Your assignment —
Could the lines from the line bearing "At what coordinates" to the end of the records below be copied exactly, with the pictures left out and no other lines added?

Stored entries

Segment Open

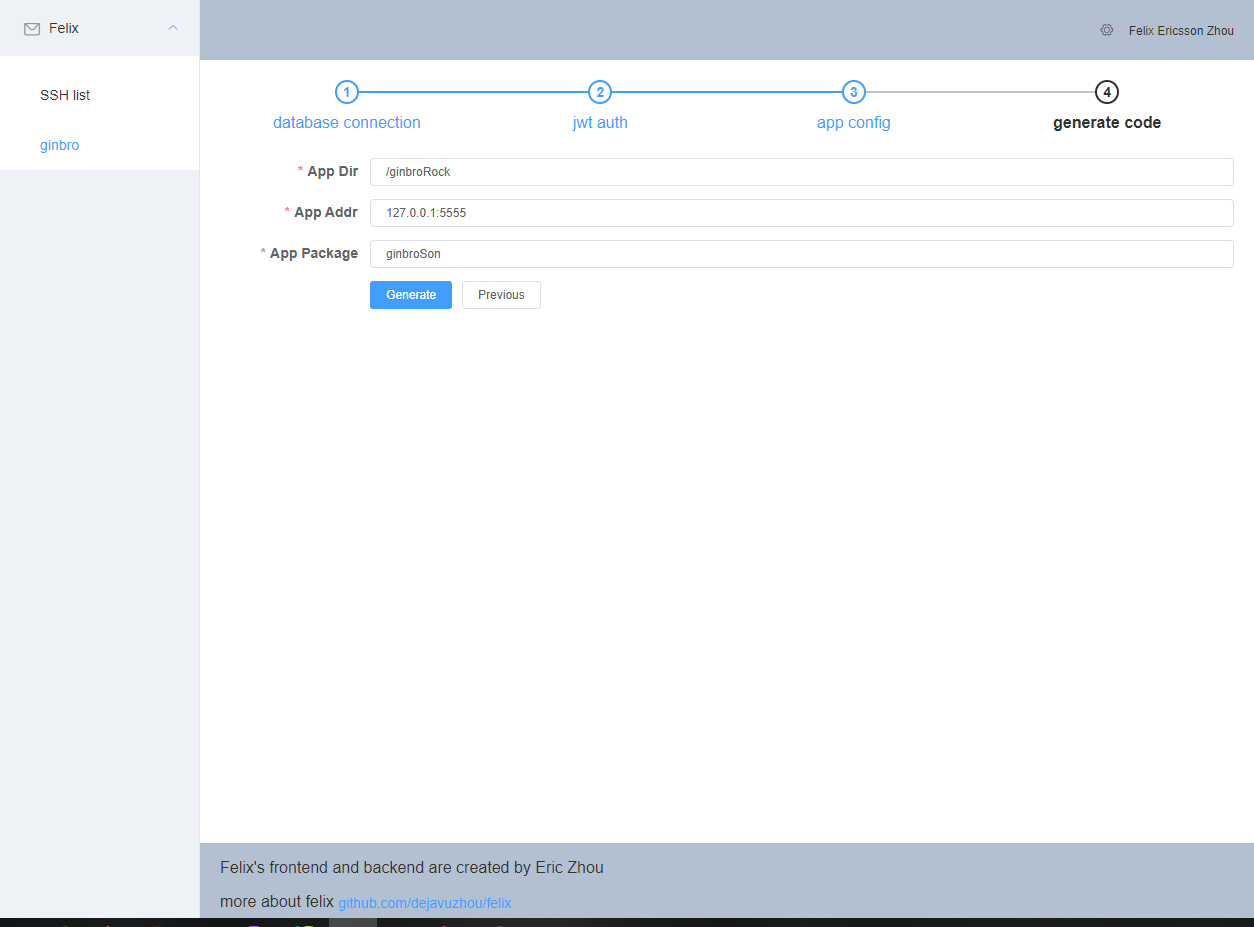Image resolution: width=1254 pixels, height=927 pixels.
Task: Open the github.com/dejavuzhou/felix link
Action: point(424,903)
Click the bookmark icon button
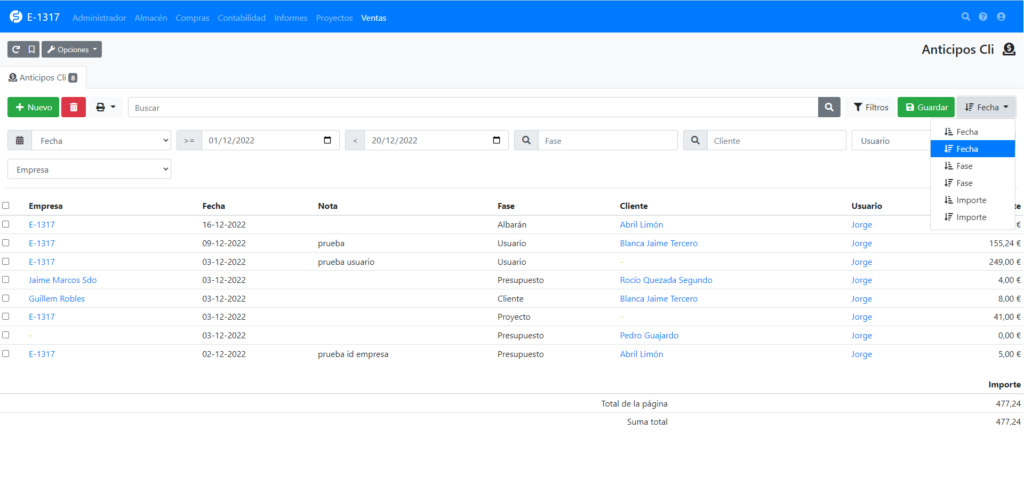1024x479 pixels. 32,49
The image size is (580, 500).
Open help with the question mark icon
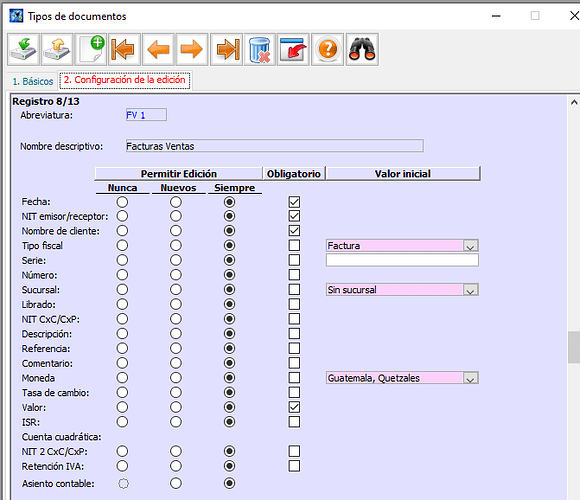[x=328, y=49]
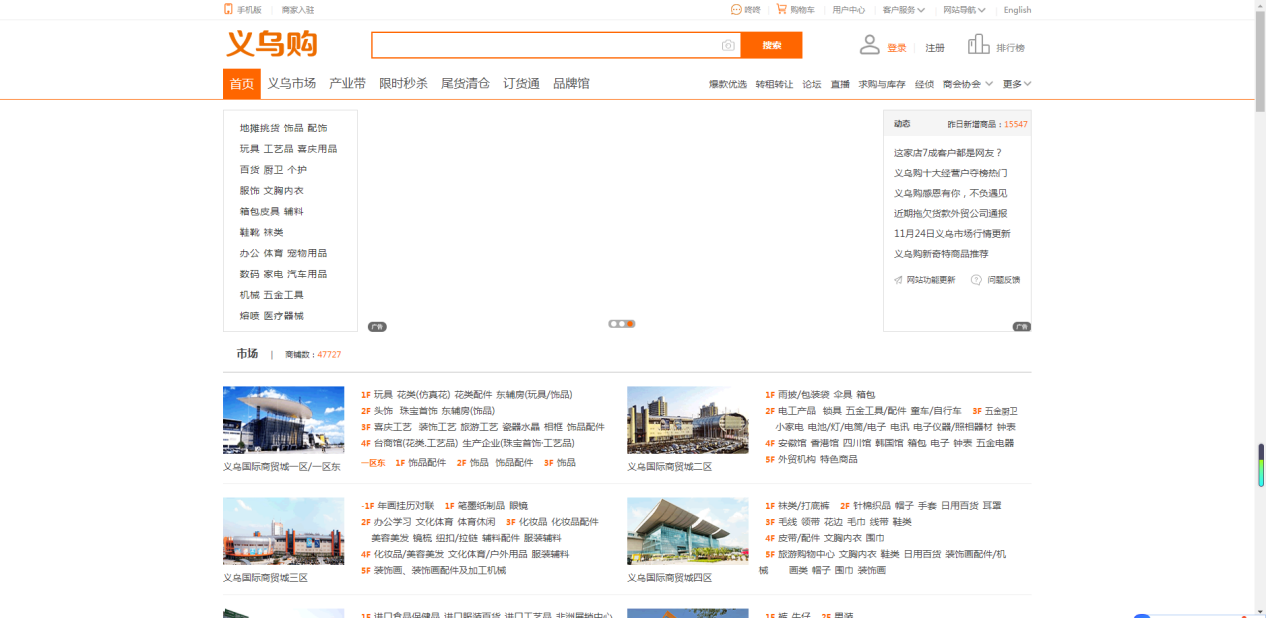
Task: Click the orange 搜索 search button
Action: 771,45
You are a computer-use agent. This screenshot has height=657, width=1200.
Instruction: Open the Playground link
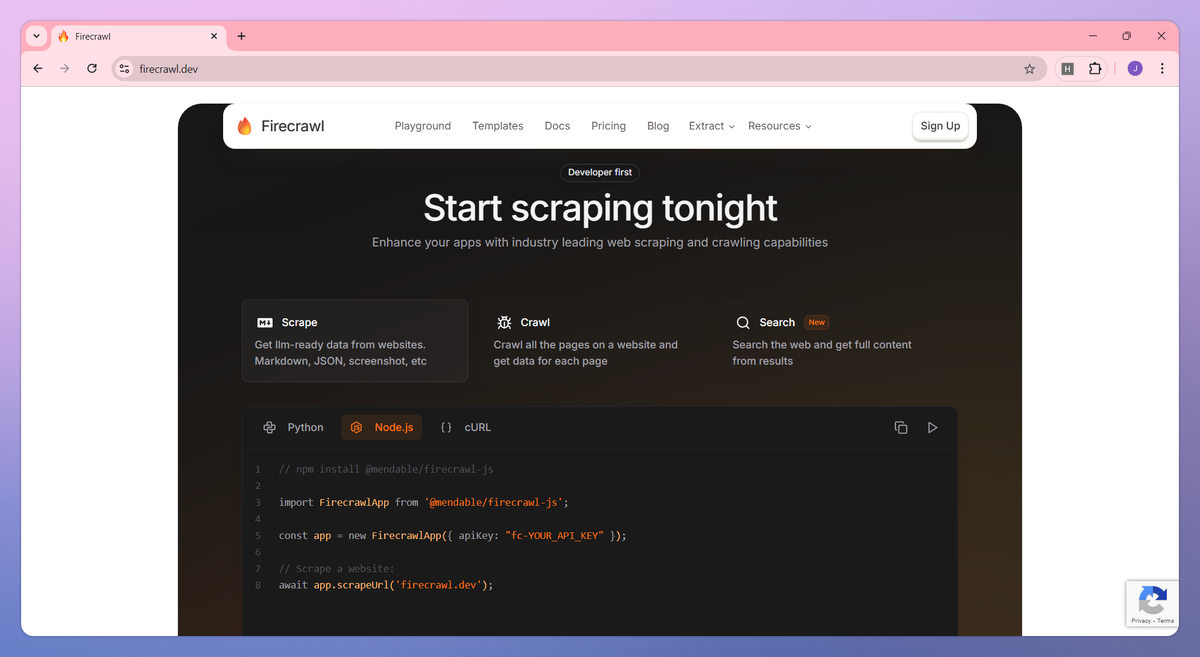coord(422,126)
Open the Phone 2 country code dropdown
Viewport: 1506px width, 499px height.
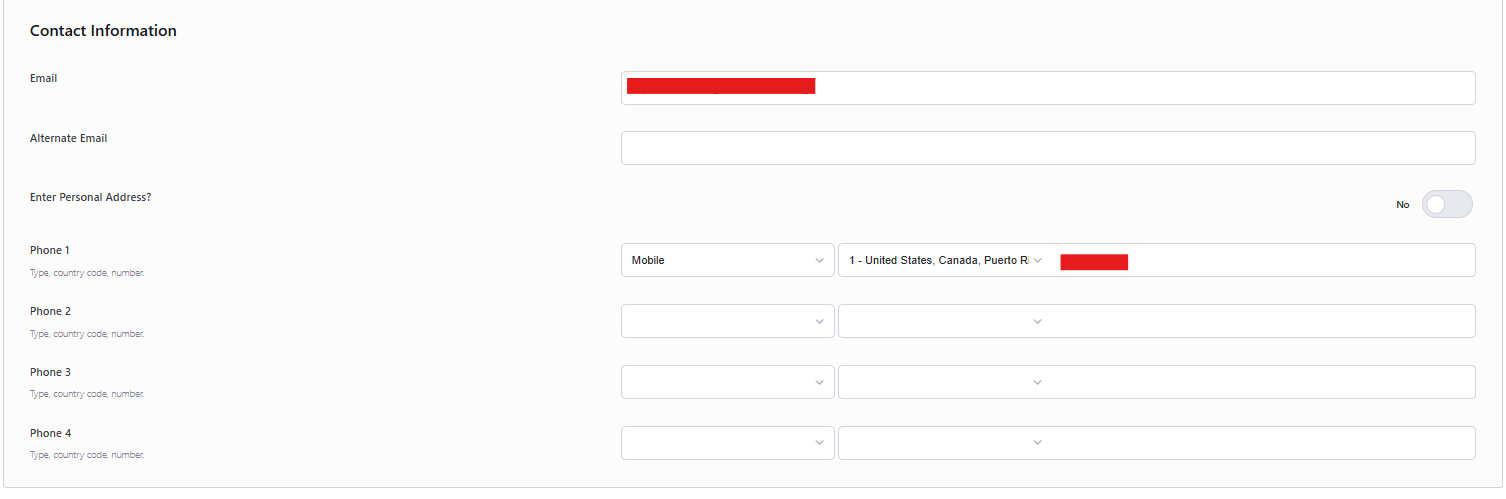[945, 321]
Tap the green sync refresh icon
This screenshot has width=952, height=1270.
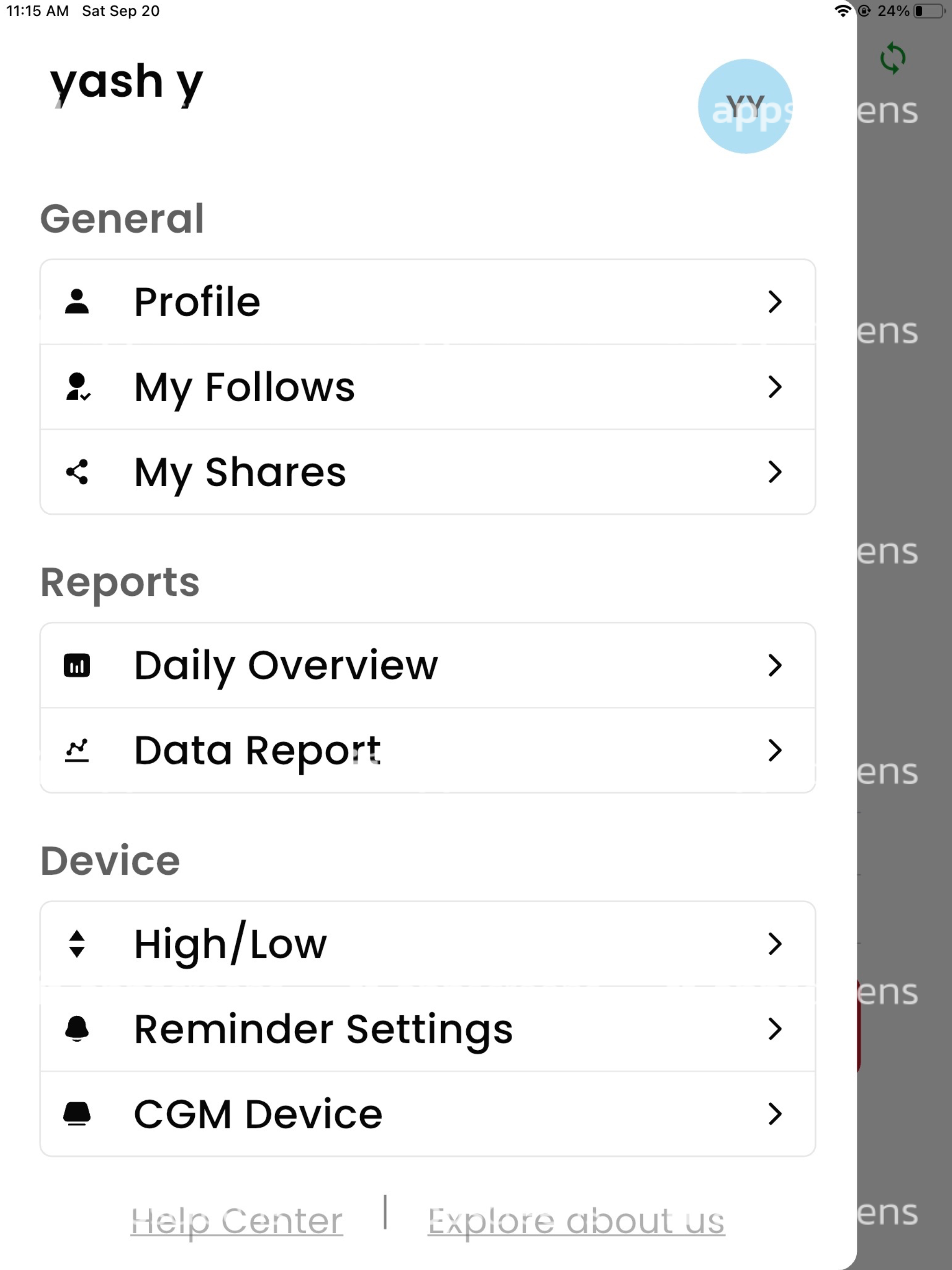[893, 58]
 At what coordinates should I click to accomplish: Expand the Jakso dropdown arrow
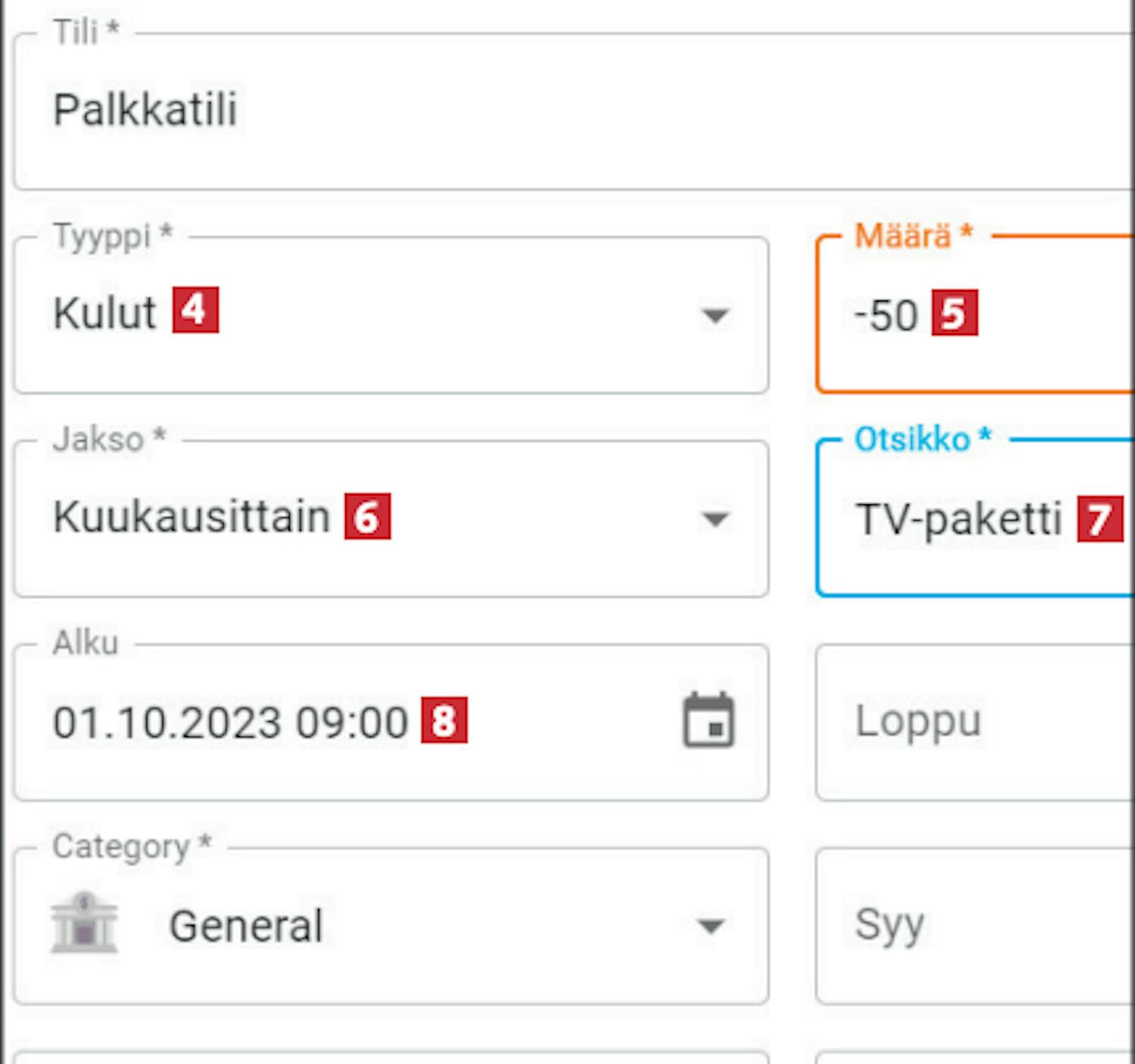tap(714, 518)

Segment Closed

Answer section —
 At what coordinates should I click to accomplish: Expand the Jakso dropdown arrow
tap(714, 518)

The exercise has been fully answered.